È storia recente quella che vede Michael Jordan esposto su temi sociali e politici e protagonista di una serie di iniziative di beneficenza che ne hanno progressivamente ripulito un'immagine spesso opportunisticamente tenuta al di sopra delle parti o, meglio, totalmente lontana dalle parti e dal focus off-court che nell'NBA di 30 anni fa non destava parimenti scalpore. La famosa frase addebitatagli nei primi anni novanta "Anche i Repubblicani comprano le sneakers" resterà ancora a lungo una macchia indelebile che per tanti atleti ha rappresentato proprio la molla verso un attivismo di diverso tipo e una maggiore presenza e incidenza nel dibattito pubblico, in tempi in cui di fatto il non schierarsi è visto esattamente come prendere una posizione e la polarizzazione di determinati argomenti non consente più, come allora, di restare abilmente in disparte lasciando che siano altri a sporcarsi le mani. Essere atleti, nel 2021, è qualcosa che confinare al rettangolo di gioco qualunque esso sia rappresenterebbe una banale e approssimativa limitazione.

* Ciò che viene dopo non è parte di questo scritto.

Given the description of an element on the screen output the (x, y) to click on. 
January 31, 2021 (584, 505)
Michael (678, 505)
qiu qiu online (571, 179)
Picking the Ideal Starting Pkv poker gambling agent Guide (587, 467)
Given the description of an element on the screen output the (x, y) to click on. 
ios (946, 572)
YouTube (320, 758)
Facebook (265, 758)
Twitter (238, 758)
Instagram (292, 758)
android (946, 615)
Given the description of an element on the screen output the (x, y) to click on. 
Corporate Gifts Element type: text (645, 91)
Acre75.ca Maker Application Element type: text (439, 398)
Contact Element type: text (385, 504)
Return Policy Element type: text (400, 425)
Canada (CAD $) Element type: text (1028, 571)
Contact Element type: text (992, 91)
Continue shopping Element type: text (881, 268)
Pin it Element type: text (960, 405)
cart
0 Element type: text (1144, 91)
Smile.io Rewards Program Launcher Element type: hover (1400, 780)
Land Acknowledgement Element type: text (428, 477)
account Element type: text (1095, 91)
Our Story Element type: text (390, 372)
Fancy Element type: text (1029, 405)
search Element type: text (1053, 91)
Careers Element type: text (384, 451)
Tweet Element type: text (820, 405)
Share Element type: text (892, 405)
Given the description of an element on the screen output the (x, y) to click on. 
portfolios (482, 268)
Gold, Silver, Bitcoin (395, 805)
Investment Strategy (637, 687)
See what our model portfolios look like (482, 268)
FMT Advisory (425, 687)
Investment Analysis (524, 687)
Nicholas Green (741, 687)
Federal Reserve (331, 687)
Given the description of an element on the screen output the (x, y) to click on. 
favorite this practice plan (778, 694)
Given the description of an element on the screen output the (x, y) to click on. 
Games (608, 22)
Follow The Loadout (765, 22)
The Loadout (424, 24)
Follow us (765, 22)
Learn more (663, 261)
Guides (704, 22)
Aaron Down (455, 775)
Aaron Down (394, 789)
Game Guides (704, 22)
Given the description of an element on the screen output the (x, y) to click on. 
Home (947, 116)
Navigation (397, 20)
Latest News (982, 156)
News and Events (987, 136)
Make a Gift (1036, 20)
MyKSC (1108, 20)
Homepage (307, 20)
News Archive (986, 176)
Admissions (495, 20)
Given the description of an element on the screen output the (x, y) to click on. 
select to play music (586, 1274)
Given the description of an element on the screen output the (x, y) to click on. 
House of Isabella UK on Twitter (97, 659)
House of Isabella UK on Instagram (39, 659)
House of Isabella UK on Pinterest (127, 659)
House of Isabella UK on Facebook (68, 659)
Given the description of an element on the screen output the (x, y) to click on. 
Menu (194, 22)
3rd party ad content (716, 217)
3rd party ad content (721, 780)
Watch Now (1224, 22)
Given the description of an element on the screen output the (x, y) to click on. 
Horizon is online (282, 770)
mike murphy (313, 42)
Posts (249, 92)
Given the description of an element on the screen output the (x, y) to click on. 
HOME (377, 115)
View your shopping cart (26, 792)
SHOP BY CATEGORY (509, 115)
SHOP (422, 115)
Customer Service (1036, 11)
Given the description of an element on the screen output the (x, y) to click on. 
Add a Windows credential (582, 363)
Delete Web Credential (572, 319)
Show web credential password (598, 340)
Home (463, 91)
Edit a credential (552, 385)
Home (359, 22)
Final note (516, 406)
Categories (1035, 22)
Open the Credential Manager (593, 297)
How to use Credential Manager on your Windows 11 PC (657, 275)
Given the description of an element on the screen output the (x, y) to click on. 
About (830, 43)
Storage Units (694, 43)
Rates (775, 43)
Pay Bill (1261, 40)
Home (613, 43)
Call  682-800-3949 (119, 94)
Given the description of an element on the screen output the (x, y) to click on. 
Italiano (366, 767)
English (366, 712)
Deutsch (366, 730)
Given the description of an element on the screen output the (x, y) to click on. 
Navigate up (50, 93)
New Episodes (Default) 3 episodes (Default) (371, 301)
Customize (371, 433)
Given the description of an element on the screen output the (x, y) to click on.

E, aggiungiamo, parlare di istruzione o di lotta al razzismo, sollecitare la popolazione sull'importanza di andare a votare, costruire scuole e palestre, non può assolutamente essere addebitabile a un'attività di tipo politico. Lebron James, come tanti suoi colleghi, non è parte di un'ideologia, ma è più semplicemente promotore di alcuni valori che dovrebbero essere imprescindibili per ogni uomo di questi tempi. La sua non è politica, ma consapevolezza di avere i mezzi per trasmettere qualcosa di positivo a questo mondo e sfruttare al massimo le proprie piattaforme per educare e sensibilizzare i più giovani ponendo l'accento sulle disuguaglianze sociali non è altro che una delle mille sfaccettature da leader a 360 gradi. Quello che forse Ibrahimovic non riesce proprio ad essere.